One in an occasional series of posts looking at the most important number in politics; check out past “MINP’s” here.


A single number in the new CNN/Opinion Research Corporation poll released this morning epitomizes the challenge before former Massachusetts governor Mitt Romney when it comes to Texas Gov. Rick Perry.

Texas Governor and Presidential hopeful Rick Perry, gives a "thumbs up" sign to supporters as he leaves a town hall meeting hosted by Rep. Tim Scott, R-S.C., at Horry-Georgetown Technical College on Monday Sept. 5, 2011 in Conway, S.C. (AP Photo/Willis Glassgow)

Asked which of the Republican candidates had the best chance of beating President Obama next November, 42 percent chose Perry while 26 percent named Romney. No other candidate won double-digit support.

Couple those numbers with the fact that three-quarters of Republicans in that same poll say they prefer a candidate who can beat Obama to one that agrees with them on every issue and you begin to see the shape of Romney’s potential problem.

Romney is never going to be the “heart” candidate of the Republican field. He is never going to be the person that the GOP base will walk over hot coals for in the way that a Perry or perhaps even a Rep. Michele Bachmann (Minn.) or former Alaska governor Sarah Palin might be.

To win the nomination then, Romney has to win the “head” fight; he must emerge as the candidate that Republicans, who badly want to beat Obama, believe is best equipped to do just that.

That reality is why Romney has gone so hard at Perry’s “Ponzi scheme” comments about Social Security in last week’s California debate, using by far his harshest language in the race to date to condemn the remarks.

“If we nominate someone who the Democrats can correctly characterize as being opposed to Social Security, we will be obliterated as a party,” Romney told Sean Hannity during a radio interview late last week. (So much for subtlety!)

The CNN polling shows that the attack isn’t working — yet. The poll was in the field in the immediate aftermath of the debate in California where Social Security was a point of contention but not the sole focus of the conversation.

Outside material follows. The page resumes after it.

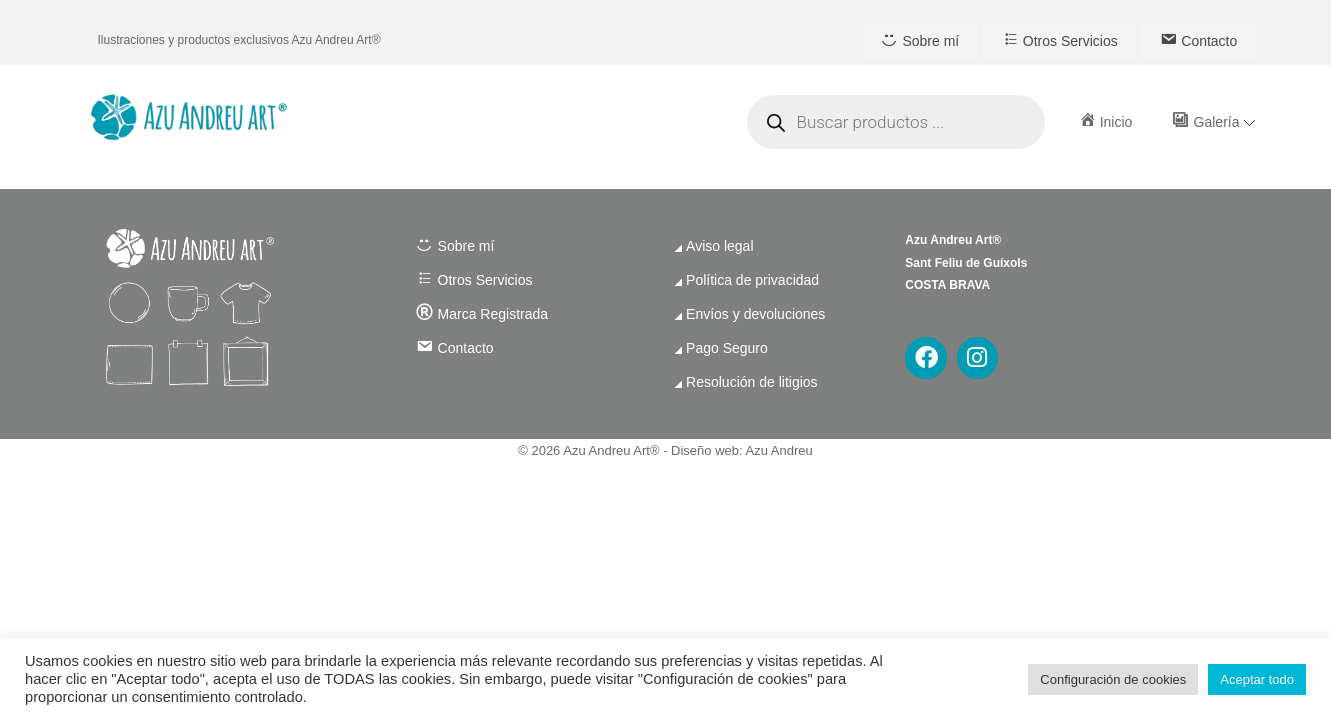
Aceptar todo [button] (1257, 679)
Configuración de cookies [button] (1113, 679)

Romney and his campaign team are likely to continue going hard at the issue in tonight’s debate and beyond, trying to raise doubts in voters’ minds about Perry’s strength in a general election. It’s their best shot of slowing or stopping the considerable momentum that Perry has built over the past month.

The question is whether Perry moderates his stance on Social Security — either tonight or some time in the near future — or whether he decides to stick with what he’s said in the past under the belief that it won’t hurt him badly with voters.

Put simply: If in a month’s time Perry’s lead on the electability question remains roughly what it is today, Romney could be in serious trouble.